A translation of a mass shooter’s journal written in Faux Cyrillic. A scraper that pulled every public meeting minute from a Texas county website. Tens of thousands of leaked emails from a Chinese surveillance firm, made searchable with a large language model.
Each of those reporting efforts won or was a finalist for a Pulitzer Prize this year. And each relied, in some way, on AI.
Nieman Lab’s Andrew Deck reports that eight Pulitzer honorees disclosed AI use to the judging committee in 2026: five winners and three finalists. That’s the most since the Pulitzer Prizes began requiring AI disclosures in 2024—and it points to a shift in how journalists are using the technology.
In the two years before that, reporters mostly used older forms of machine learning — embedding models for data visualization, for example, or pattern-recognition tools to analyze satellite imagery. This year, commercial large language models did more of the heavy lifting, especially when reporters faced mountains of documents.
The approach was similar across this year’s Pulitzer winners. At The Wall Street Journal, computational journalist John West and his colleagues built a custom scraper to collect records from Kerr County, Texas, after deadly summer floods. They then used an internal tool called WSJPT to summarize every page and flag references to previous flooding events. Reporters still read each flagged section themselves.
“We aren’t obviating the need for human investigation of a pile of documents,” West said. “Instead, we’re trying to sort the pile so the most relevant stuff is right at the top.”
At The Minnesota Star Tribune, engineer Dana Chiueh used an enterprise ChatGPT account to analyze screenshots of a Minneapolis church shooter’s journal. The model identified the writing as Faux Cyrillic and produced a first-pass translation of more than 600,000 words.

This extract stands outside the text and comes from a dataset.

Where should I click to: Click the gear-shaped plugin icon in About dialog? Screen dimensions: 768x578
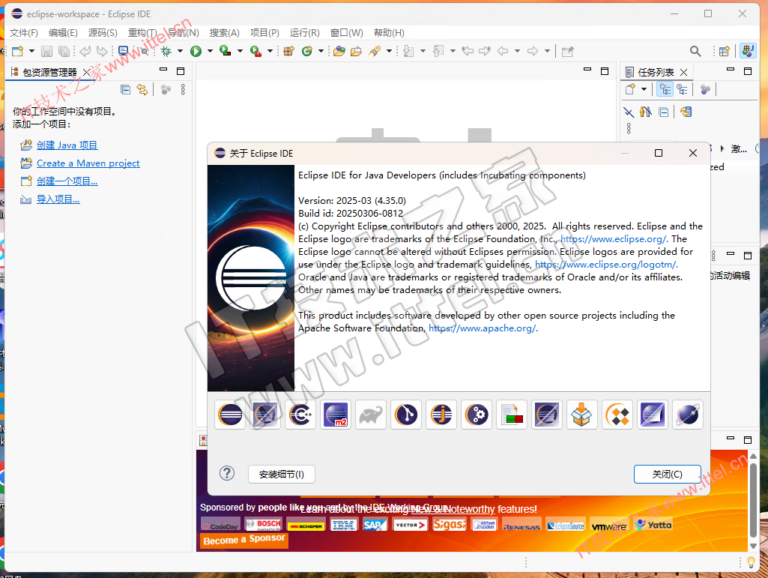coord(476,414)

The team then used Google’s NotebookLM to identify recurring themes and had two Russian-language academics at St. Olaf College verify key passages. Their review caught several errors, including one that mischaracterized the shooter’s motivation.
The reporting won the Pulitzer Prize for Breaking News.

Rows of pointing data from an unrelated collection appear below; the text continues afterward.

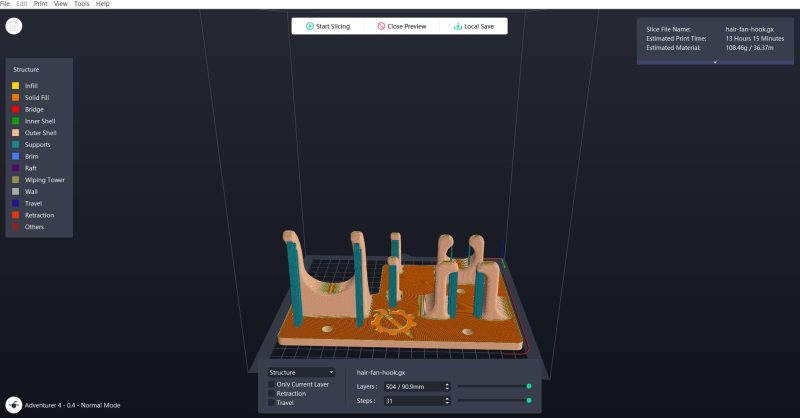Check the Travel checkbox
The width and height of the screenshot is (800, 418).
coord(271,403)
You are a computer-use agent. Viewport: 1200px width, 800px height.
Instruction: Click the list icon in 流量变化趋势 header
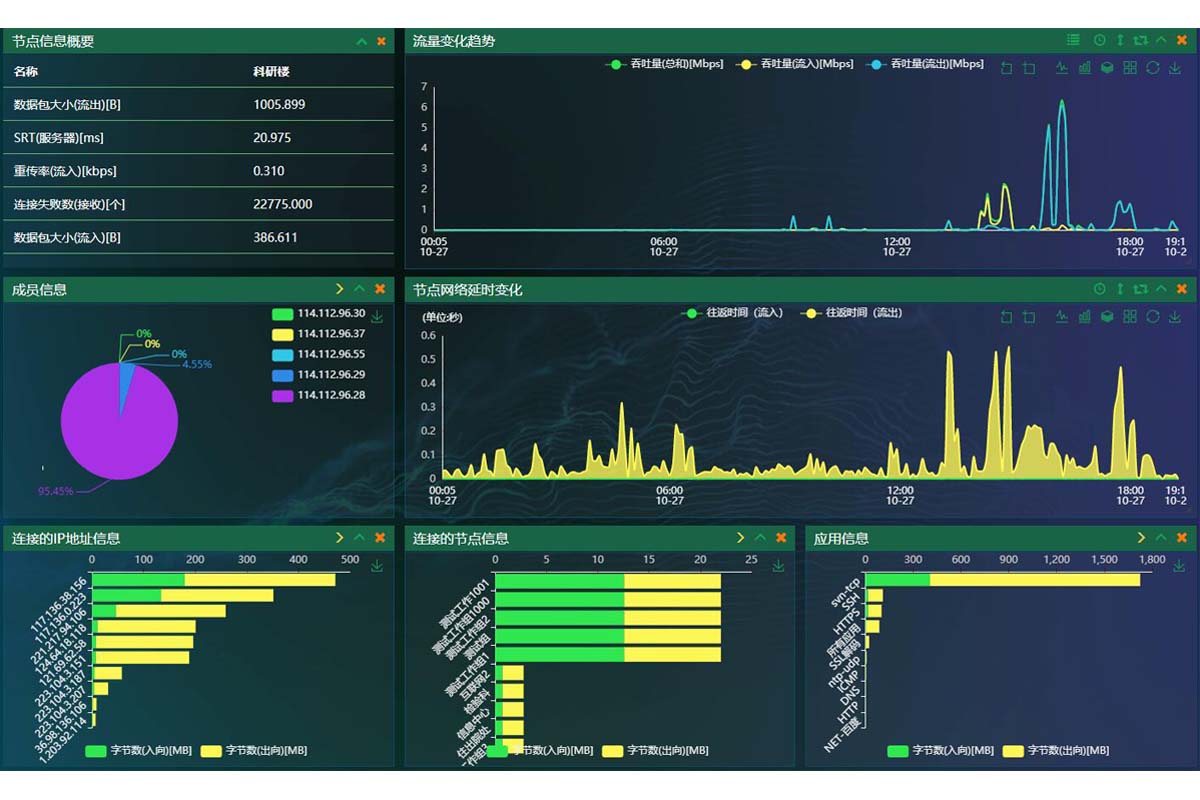coord(1073,40)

The Associated Press used large language models to make tens of thousands of leaked documents searchable for its Pulitzer-winning investigation into American technology companies’ role in China’s surveillance state.

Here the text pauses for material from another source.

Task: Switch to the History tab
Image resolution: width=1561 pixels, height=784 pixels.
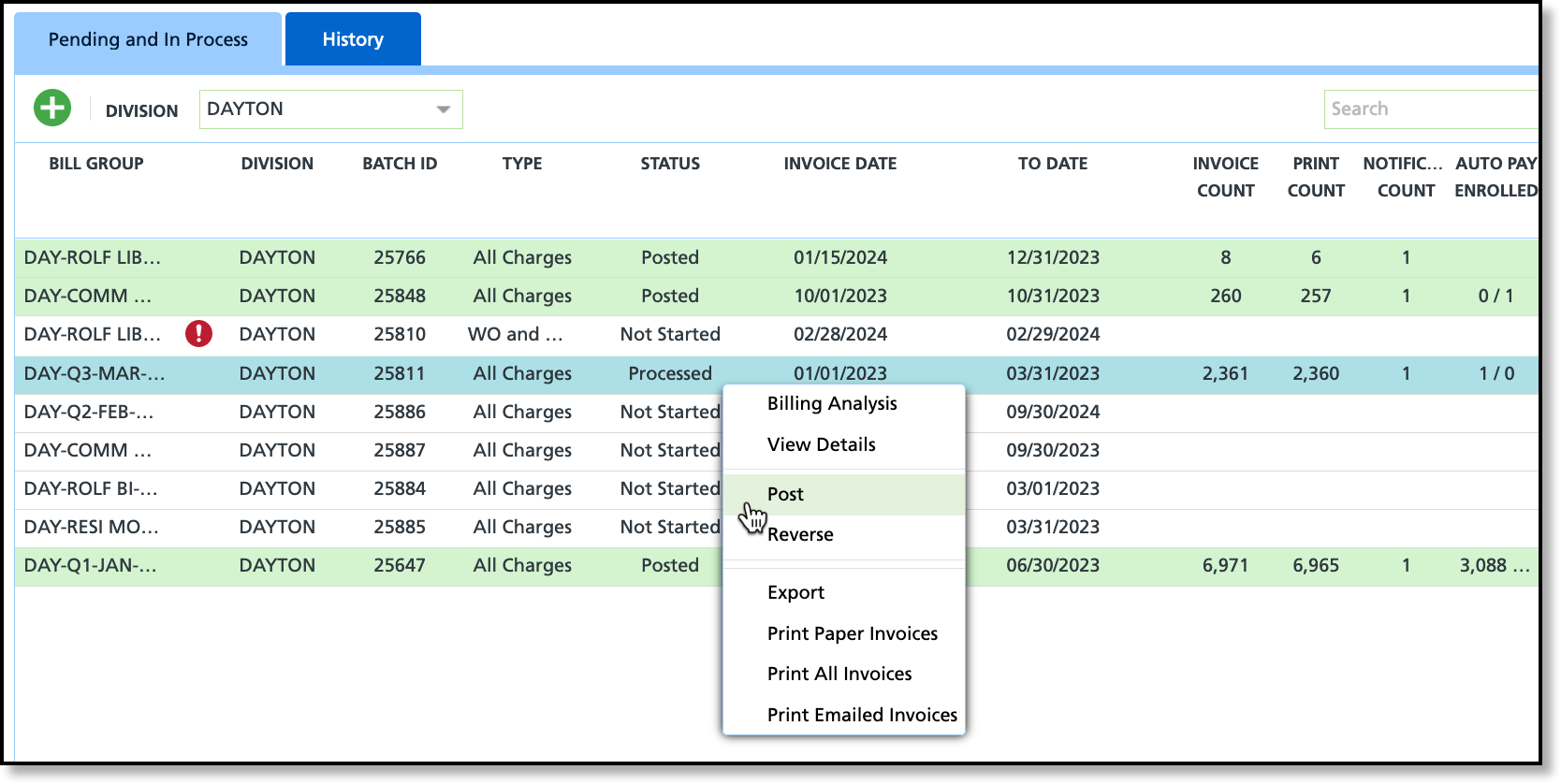Action: 353,39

But reporters did not simply trust what the models surfaced. They manually reviewed documents flagged by AI, independently checked the accuracy of AI-generated summaries and did not quote from those summaries, said AP investigative journalist Garance Burke.
The New York Times flipped the usual workflow. For its investigation into the Securities and Exchange Commission’s retreat from crypto enforcement under the second Trump administration, reporters manually read and classified more than 10,000 documents. They then used OpenAI’s GPT-5 to conduct a second pass, flagging discrepancies for reporters to review.
In this case, AI was used to check the humans — not the other way around.
For newsrooms, perhaps the more revealing detail is what readers never saw.
The Wall Street Journal did not disclose its use of AI in the flood investigation at publication. West said the tools functioned essentially as a more sophisticated search system.
That gap between disclosing AI use to a prize committee and disclosing it to the public is at the center of an increasingly important debate over newsroom standards. It’s a tension that has surfaced repeatedly as news organizations figure out when AI use is significant enough to tell readers about.
Pulitzer administrator Marjorie Miller said the industry now has a clearer understanding of where AI can be used appropriately, such as data collection and analysis, and where its use raises more questions, including writing and editing.
Next year, after controversies over AI-generated text in prize-winning literary works, the Pulitzers will add an AI disclosure question to their book entry forms.
“AI is here to stay,” Miller said. The committee, she added, will continue asking entrants to demonstrate that a human produced the work.